Although thyroid function test abnormalities caused by sunitinib are not always of clinical importance, serious complications such as myxedema coma and metabolic adverse effects such as hypercholesterolemia have been reported with sunitinib [19,45]. In most patients, hypothyroidism can be controlled with thyroid hormone [18,20]. Therefore, starting thyroid hormone replacement in the setting of sunitinib-induced overt hypothyroidism is generally accepted. A ‘safe’ serum TSH level remains to be defined because no prospective studies are available to evaluate the advantage of treatment of subclinical hypothyroidism in patients treated with sunitinib. As recommended by American Thyroid Association guidelines, initiating thyroid hormone when TSH rises to 10 mIU/ml or between 5 and 10 mIU/ml with clinical symptoms that can be linked to hypothyroidism, may be warranted until further clinical evidence becomes available [61]. A potential problem with this algorithm is the difficultly in attributing non-specific symptoms such as fatigue and hair and skin changes to hypothyroidism. These symptoms could be due to an adverse event of sunitinib independent of thyroid dysfunction or underlying cancer itself [22,62].
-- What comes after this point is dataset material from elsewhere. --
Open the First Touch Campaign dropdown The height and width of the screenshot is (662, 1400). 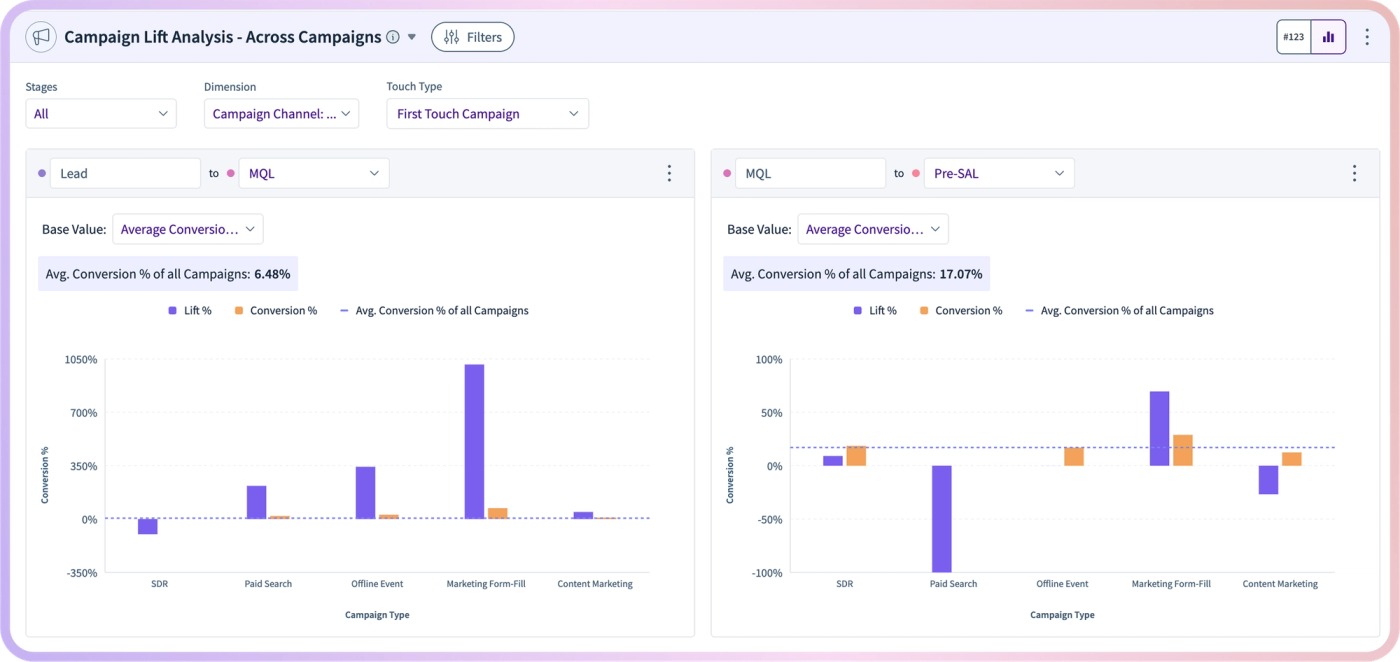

The results described here are affected by the limitations of individual clinical trials that were included in this meta-analysis. First, baseline thyroid function was not mentioned in all of these trials. This could lead to an overestimation of new onset hypothyroidism. However, this is unlikely because the incidence of all-grade hypothyroidism of 4.0% (95% CI 1.0–7.0%) in patients who received the control treatment in our meta-analysis was at the low end of the baseline frequency in an adult population of 4–8% [61]. In addition, it is doubtful that the baseline thyroid function biased the relative risk because it was calculated using randomized controlled clinical trials, with direct comparison with and without sunitinib. Second, evidence of publication bias was observed for the incidence of high-grade hypothyroidism by both the Egger's and the Begg's test. This might be related to the large number of trials included in the analysis, the inclusion of small studies and the between-trial heterogeneity. The main concern is whether the existence of small-study effects would affect the conclusions of our study. Cumulative meta-analysis plots of high-grade hypothyroidism did not show shift in the cumulative effect size adding smaller studies (data not shown). This suggests that our results are not biased by smaller studies.

In conclusion, this study demonstrates that sunitinib, a multi-tyrosine kinase inhibitor, is associated with a significant risk of developing all- and high-grade hypothyroidism. This study provides further evidence for routine thyroid function monitoring in patients treated with sunitinib to detect hypothyroidism at an early stage and treat it properly in order to prevent serious complications.

Acknowledgments

The authors would like to thank Kamyar Arasteh for statistical analysis support, Ronald H. Blum for critically reading the manuscript and Adrienne M. Fleckman for editorial assistance to the authors during the revision of this manuscript.

Declaration of interest: The authors report no conflicts of interest. The authors alone are responsible for the content and writing of the paper.